June 30 2009 04:47 PM

There are currently a finite number of high volume shippers and carriers in the market, and they are eager to secure long-term service contracts to preserve the status quo. With the current lack of economic growth and recession, cost reduction is on everyone's mind. It is tempting for some merchants to immediately reach for the perceived lowest price for carrier service before considering the actual services provided. 

A merchant should have lofty expectations of their carrier's services because customers demand it from them. However, poor carrier service and management can lead to significant cost increases elsewhere within the organization such as:

• Confusing or inaccurate billing processes that make it virtually impossible to determine what actual costs are for the service provided
• Lengthy cycle times, which leads to a flood of inbound calls to customer service from upset customers
• A poor delivery or return experience that can have a negative impact on overall customer satisfaction and long-term revenues
• Poor integration of systems, which leads to ongoing investments by IT and other departments facing severe constraints to support the carrier program

In the face of today's challenges, now is the best time for merchants to consider their shipping needs and challenge their carrier contracts. After all, a carrier should be committed to doing everything it can to work with its client(s) in meeting their long-term savings and revenue objectives. 

Being the least expensive service doesn't mean it is the most cost effective for a company's bottom line. Rather, the total benefits will far outweigh small differences in rates, particularly in a healthy competitive environment among carriers. Merchants must be willing to push their carrier to provide better service. They must also see that there may be value in choosing a carrier with a reputation for premium service even though it may come with marginally higher prices.

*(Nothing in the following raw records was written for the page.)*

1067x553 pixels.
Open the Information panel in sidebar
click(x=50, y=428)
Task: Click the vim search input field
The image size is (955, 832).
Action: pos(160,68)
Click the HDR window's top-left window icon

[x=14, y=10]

Healthy Competition Mitigates Rate Increases

Annual rate increases are an unfortunate reality in the shipping business, and it is understandable why merchants hate them. Rate increases force retailers to pass some, if not all, of the price hikes on to their customers. Shippers must pass along rate increases because of the escalating costs required to maintain overall operations while remaining profitable. Merchants are fortunate because a healthy competitive environment means carriers should be reasonable in what they are able to pass along as part of their annual adjustment. Failing to adjust prices and maintain a high level of service could have potentially disastrous consequences to the shipper trying to remain a viable entity and would eventually result in higher rates for the merchant.

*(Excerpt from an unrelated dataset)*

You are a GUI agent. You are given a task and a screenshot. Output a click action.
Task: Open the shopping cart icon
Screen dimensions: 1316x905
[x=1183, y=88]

An uncompetitive carrier environment puts more pressure on merchants. As an example, look at "value-added service•bCrLf fees such as residential delivery surcharges and address correction fees levied by some carriers. Consider the fact that from 2008 to 2009 some of these fees jumped by almost 25 percent, and the consequences of a market in which little competition exists. Without a system of checks and balances, costs would spiral out of control.

The Benefits of Competition
Consumers' needs, distribution models, and supply chains have become more complex, and so have the demands placed upon carriers. A single service provider cannot do everything for everyone. However, this is not to say that a single carrier cannot address all of a particular merchant's needs. 

Many carriers have come into the market over the years, achieving varying degrees of success, but for one reason or another are no longer operational. Every time this occurs, merchants and customers ultimately pay the price. Robust competition ensures that merchants and their customers have the benefit of:

• Carriers who are focused on service
• Competitive pricing while being protected from unmanageable future rate increases 
• Leadership in bringing new technologies and services designed to improve the customer experience to market

Bad news for one carrier is often great news for its competitors. This is also the sort of break that may actually be healthy and drive innovative thinking throughout the industry. While customers hate uncertainty in suppliers and service providers, they have much to gain by meeting other carriers or even demanding more from their current ones. Think of it as counterparty risk management. That is why carriers need to be held accountable. Companies committed to being leaders will flourish while those that are satisfied to simply follow will struggle. 

Consider ALL Options
The industry can meet the challenges of price and cost increases by continually focusing on customers and their needs. As a part of the carrier evaluation process, merchants should define value for their organizations by listening to the needs of their customers and make their selections accordingly. 

There are competitive carriers with the ability to provide excellent service, competitive rates and innovative solutions to meet today's challenges. For shippers to succeed, they will need to go beyond individual company interests and look beyond current capabilities. Only then will they be able to provide the services demanded by today's market place while preparing to address the challenges of tomorrow. For merchants, they need to dismiss the status quo and take a risk in looking at other carriers. The competition demands it.